Activity -
Take the material below and extract the lines from the one with "Where should I click to: Choose" through the one with "At what coordinates", word for word, without pictures.

Source data -
-----
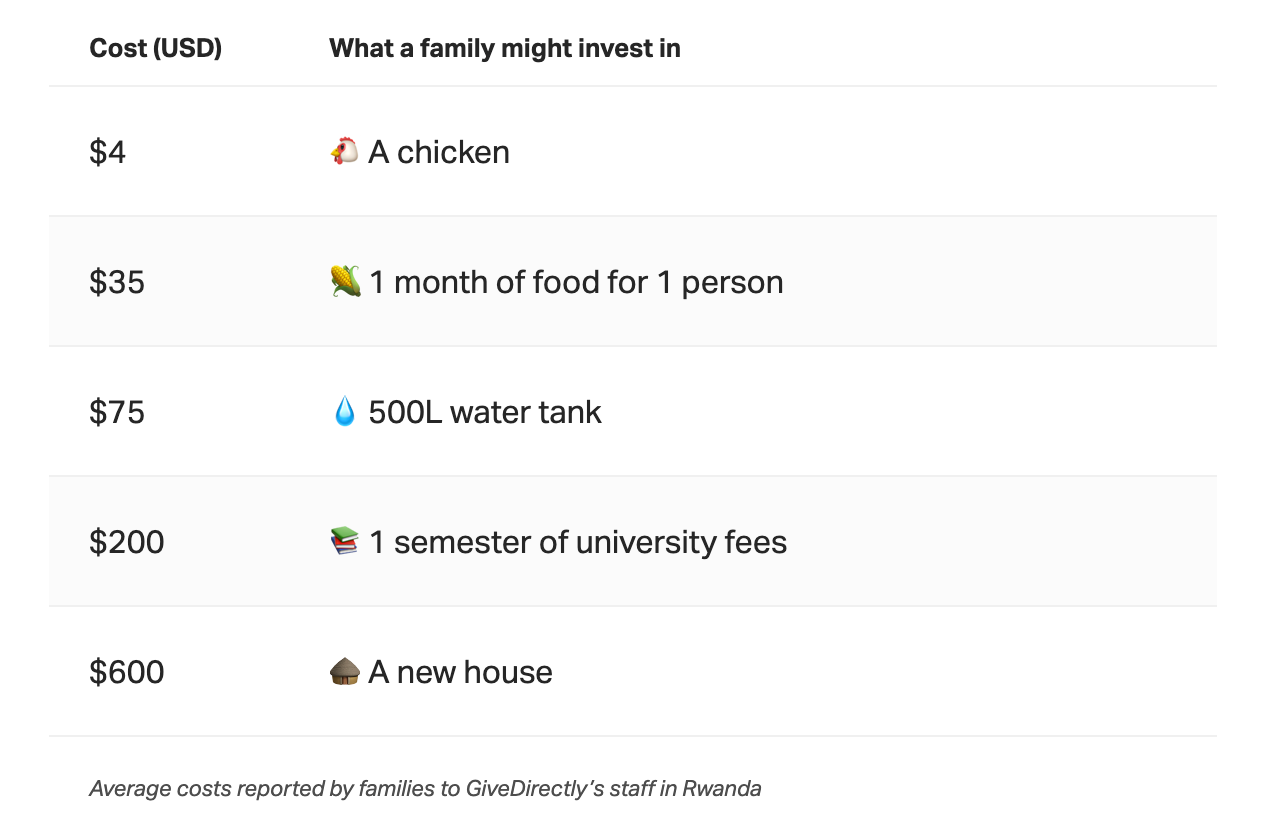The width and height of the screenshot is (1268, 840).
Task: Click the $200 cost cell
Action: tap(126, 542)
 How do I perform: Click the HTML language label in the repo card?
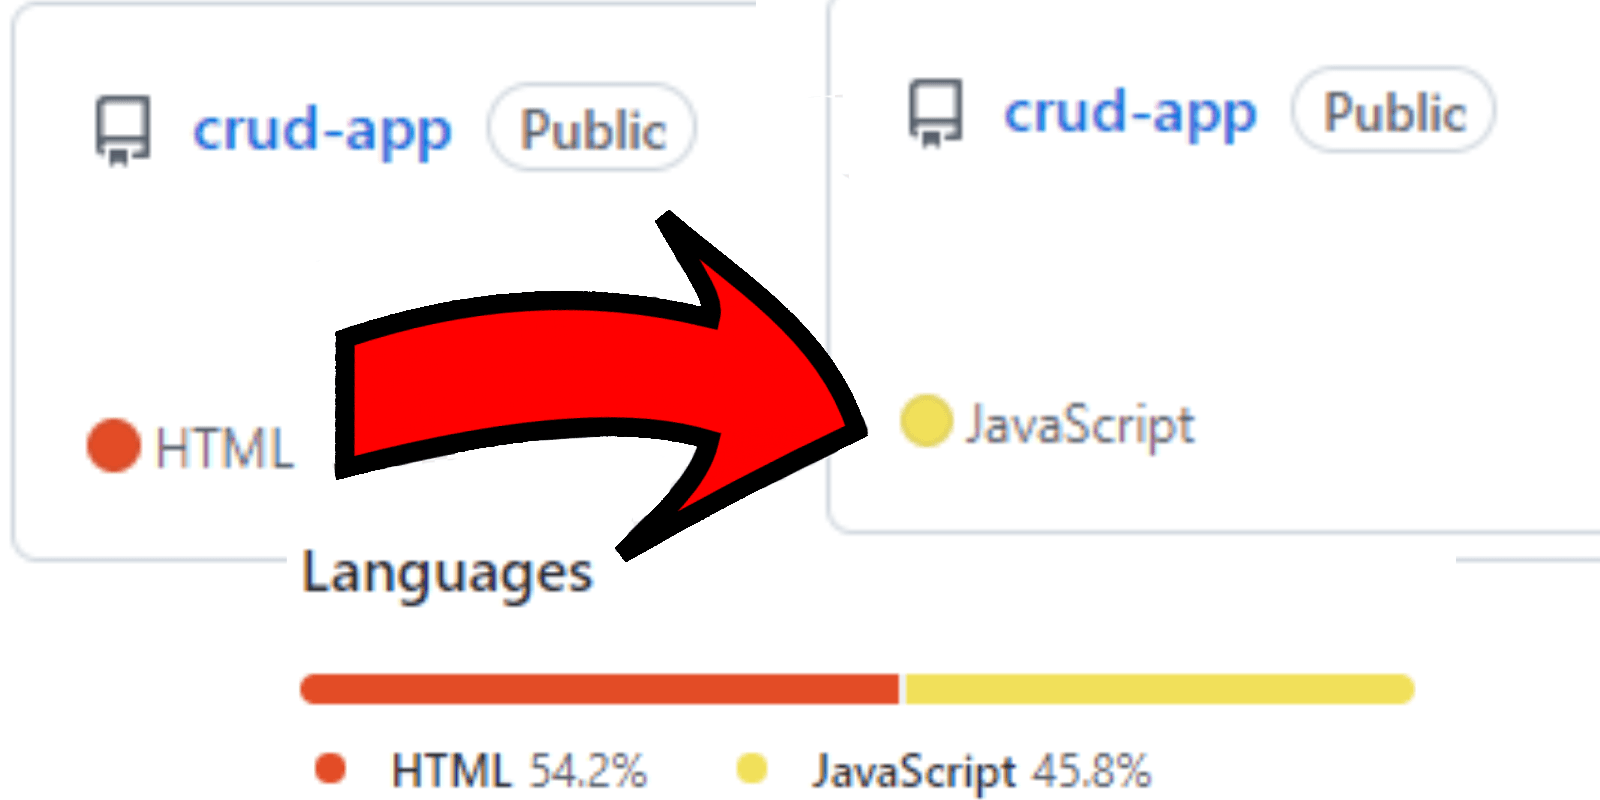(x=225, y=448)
-----
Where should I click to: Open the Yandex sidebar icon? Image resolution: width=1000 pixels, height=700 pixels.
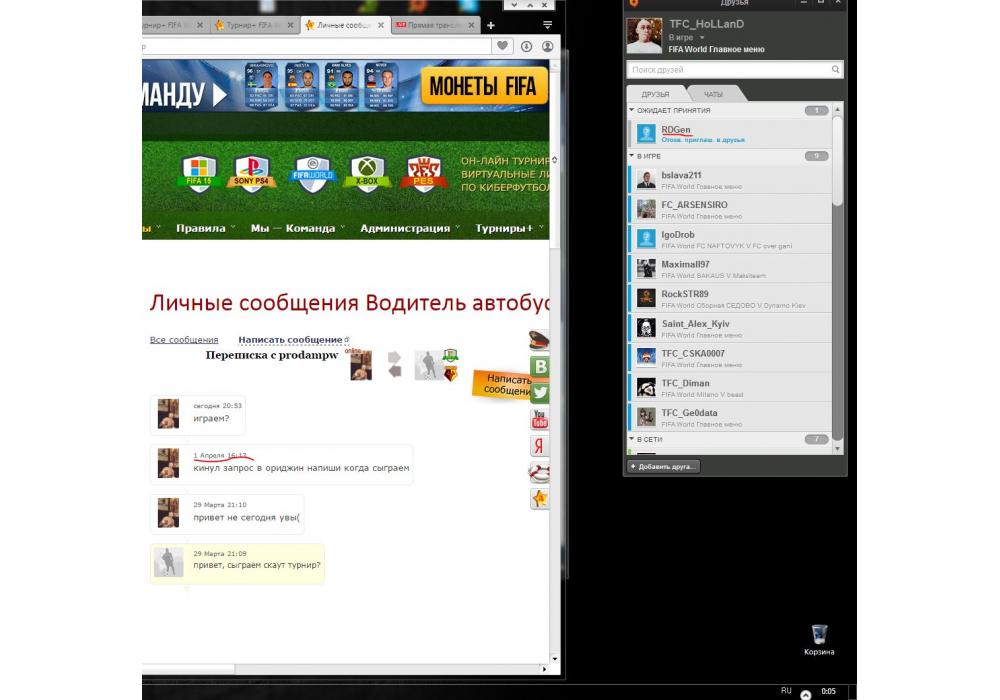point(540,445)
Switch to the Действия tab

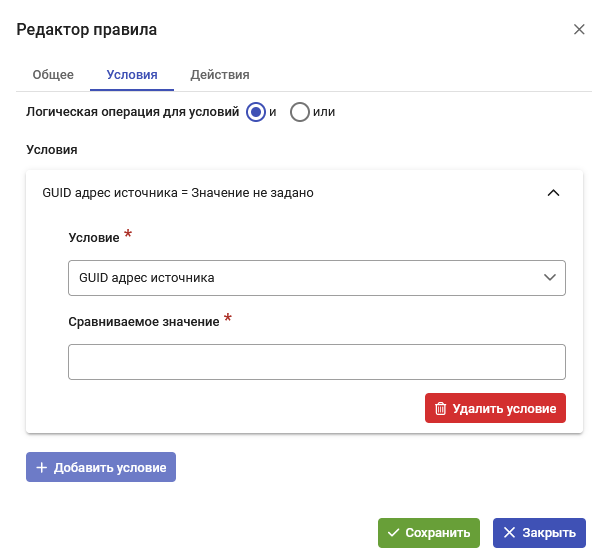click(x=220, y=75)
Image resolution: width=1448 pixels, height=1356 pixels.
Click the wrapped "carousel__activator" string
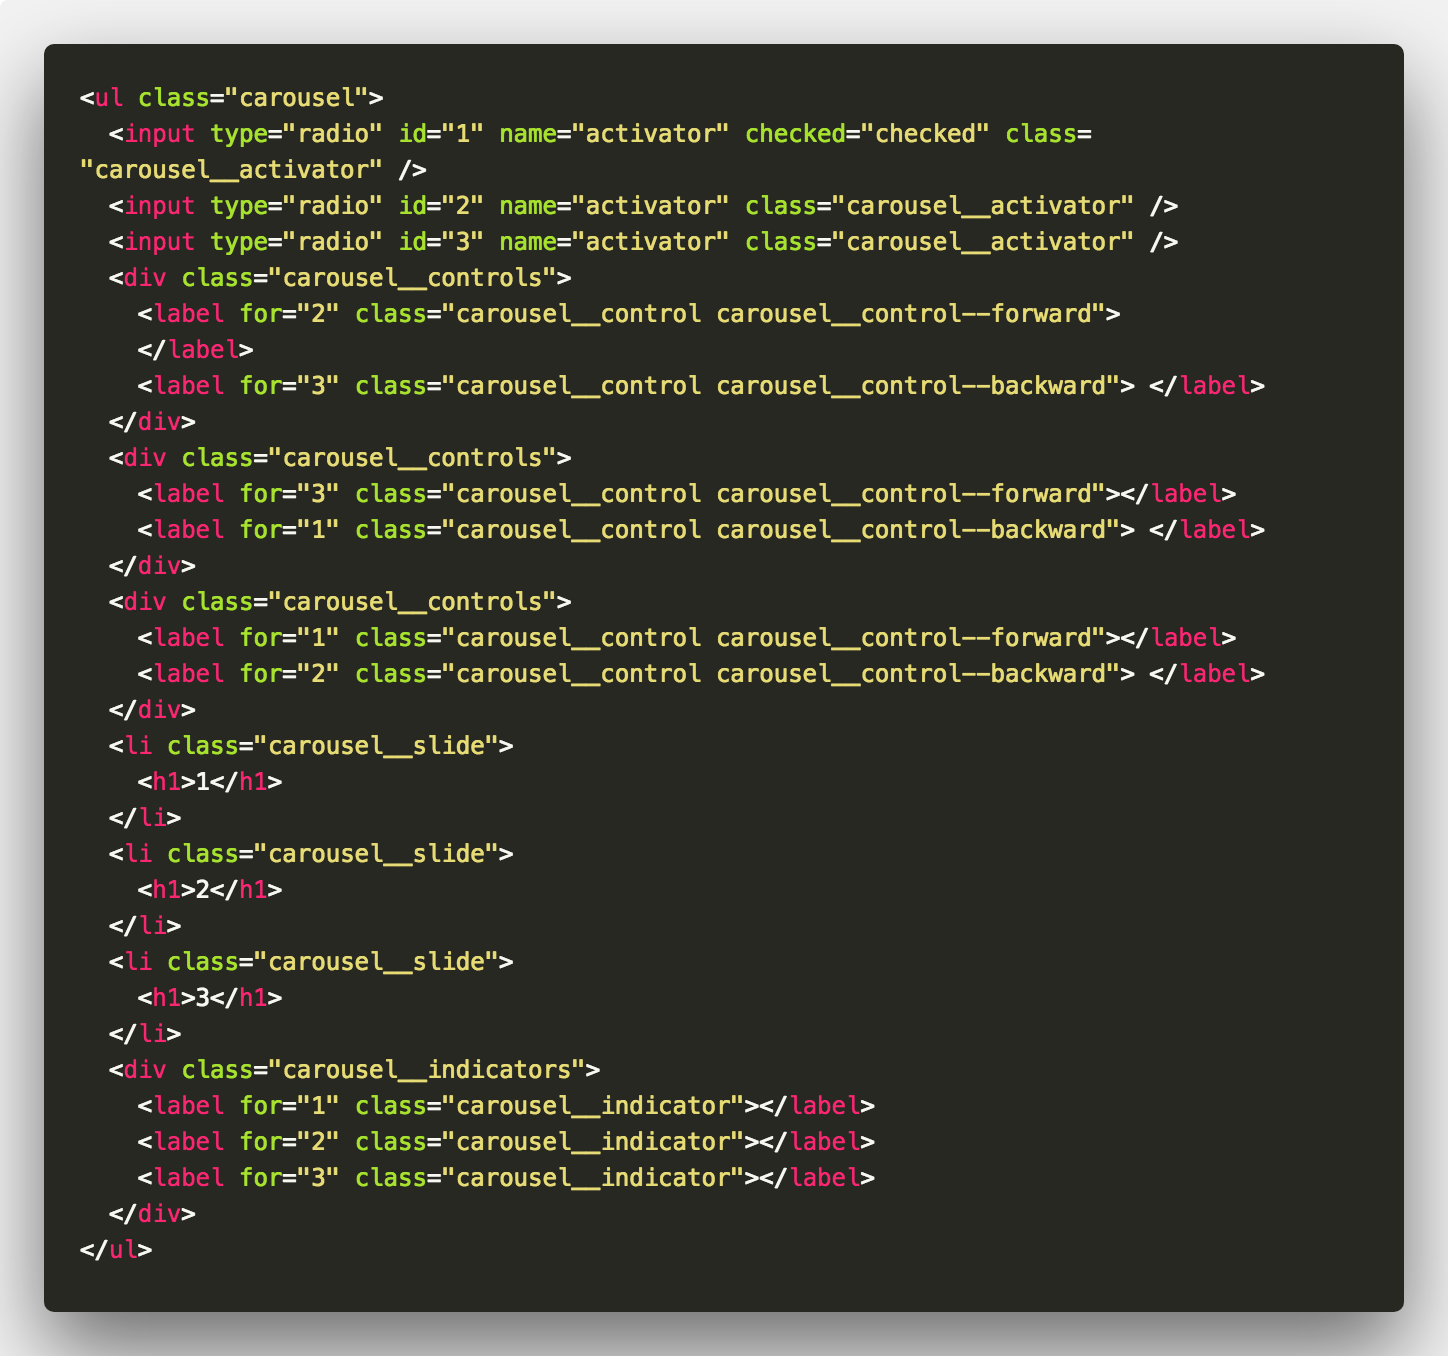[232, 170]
-----
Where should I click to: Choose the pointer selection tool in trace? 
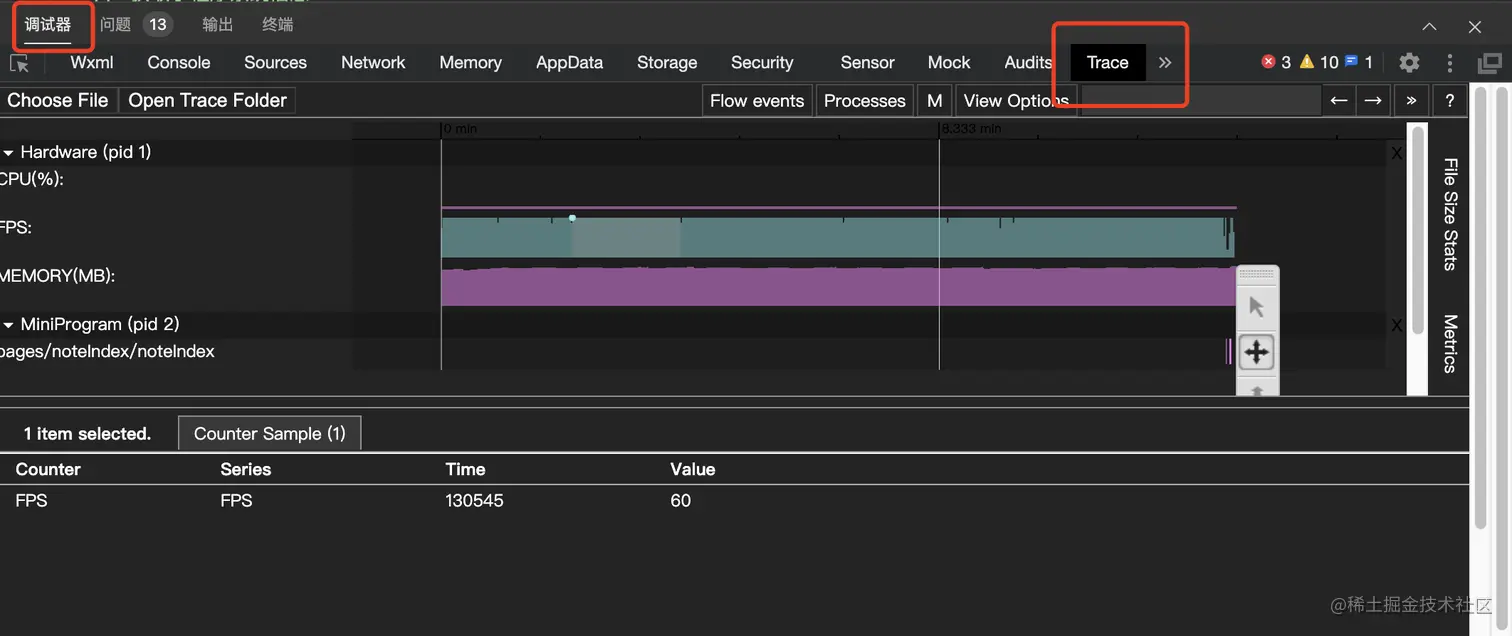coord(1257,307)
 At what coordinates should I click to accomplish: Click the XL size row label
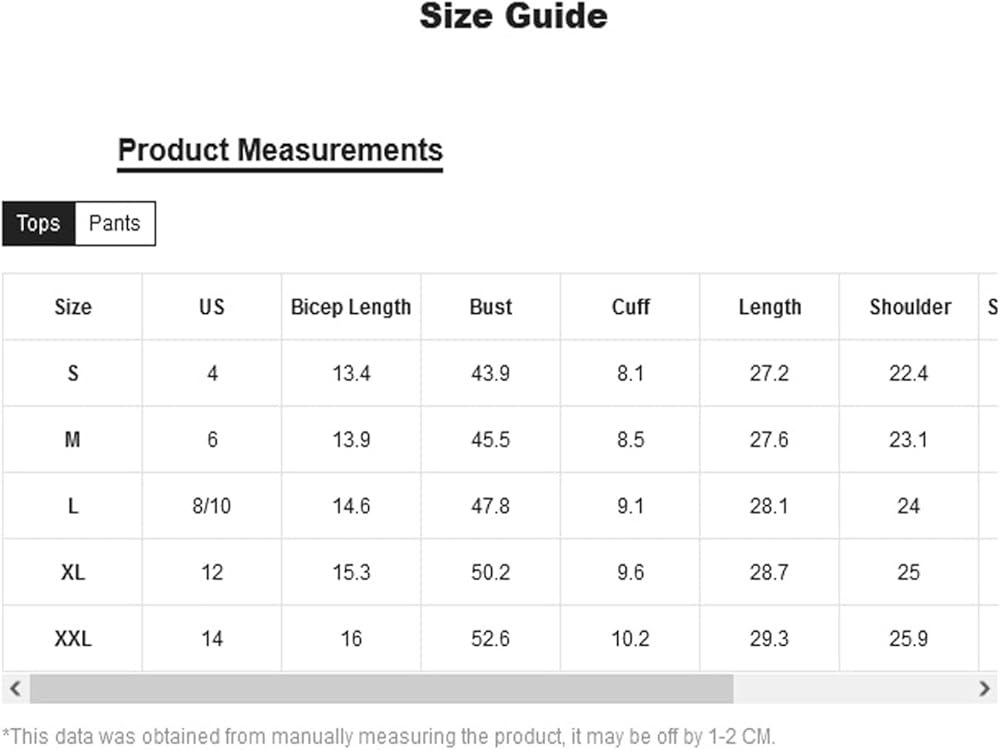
-----
Result of the exercise -
Where should I click to: Choose the pointer selection tool in trace? 
coord(1257,307)
 At what coordinates should I click to accomplish: Click the XL size row label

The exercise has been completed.